Alongside medical tools, Dieffenbach is calling for a societal shift – a new normal in which people with respiratory symptoms test as soon as symptoms appear and start drugs within three to five days.
“What I’m advocating for is a fundamental change in approach,” Dieffenbach said. “In the future, we don’t require people to go to the doctor if they’re feeling sick to get tested. There’s a rapid test you do at home. People are motivated to get a prescription, or already have a prescription so they can start taking it right away. That’s where we’re going to have to get to.”
Even as experts anticipate the arrival of lifesaving drugs, they worry. Will people use the existence of medicines as an excuse to avoid vaccination or boosters? Will people who could clearly benefit – those who have avoided the vaccines – seek out testing at the first sign of a sore throat and get access to drugs quickly enough?
Doctors are hopeful that people will realize that avoiding sickness altogether is the best option.
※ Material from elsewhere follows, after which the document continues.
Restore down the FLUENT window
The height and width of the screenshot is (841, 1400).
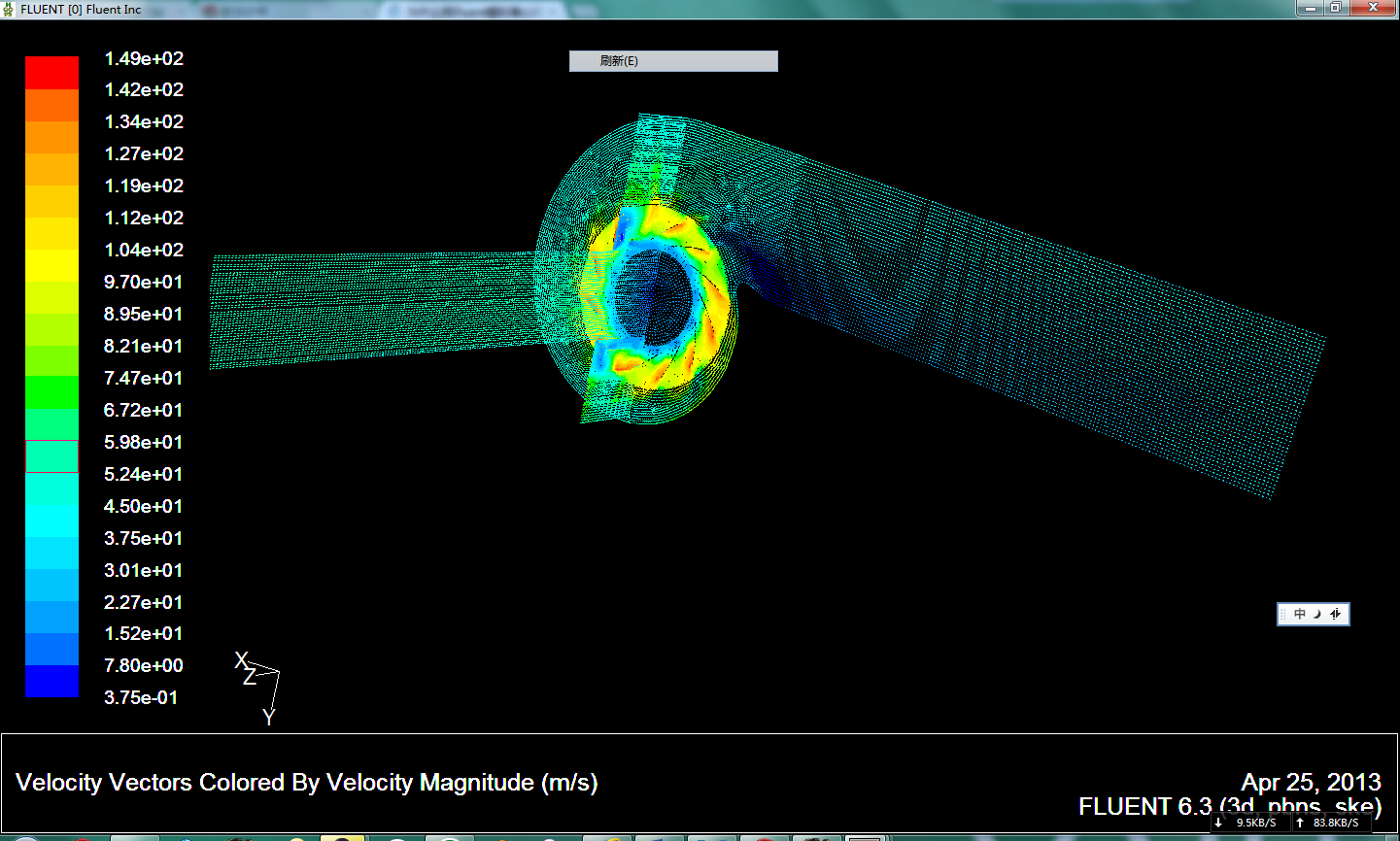pyautogui.click(x=1336, y=8)
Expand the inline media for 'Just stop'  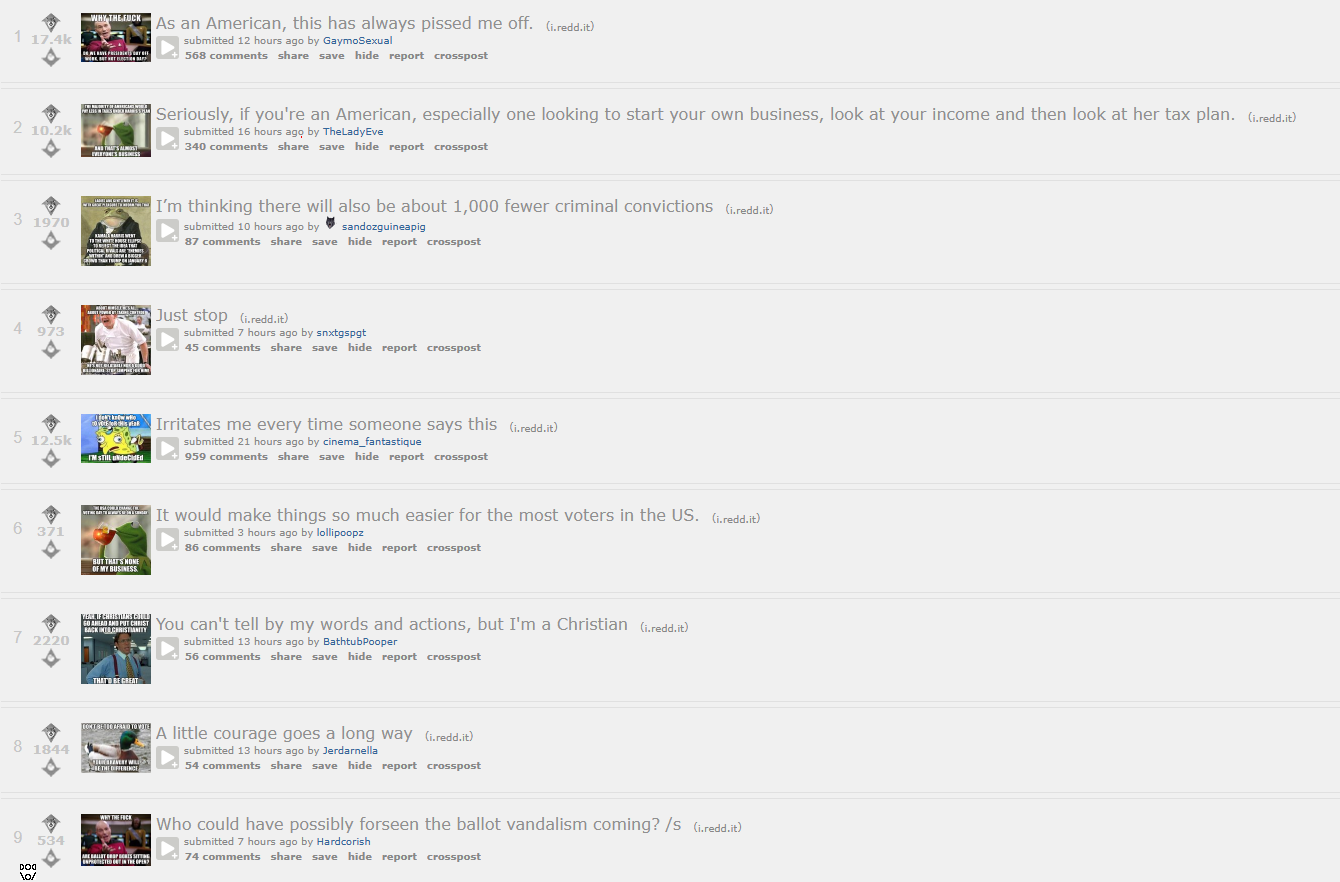click(168, 339)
Boulware said one colleague puts it this way: syphilis is treatable with penicillin. But it is far better to not get it in the first place.
“It’s almost like applying the correct tool for the task at hand. Treatments are going to play a back up role to vaccines,” said Rajesh Gandhi, an infectious diseases physician at Massachusetts General Hospital.
The existence of treatments could also trigger the start of a philosophical discussion on how to deal with sickness itself. Pre-covid, people hopped on flights and went to school and work with runny noses and coughs. If people go back to old habits, it may be hard to identify and treat people early enough in their illness.
“I don’t think we’re going back to just ignoring people who are sick,” said Larry Corey, a virologist and past president of the Fred Hutchinson Cancer Research Center in Seattle. “Coming to school or coming to work and just assuming that no matter what, it’s not going to hurt you.”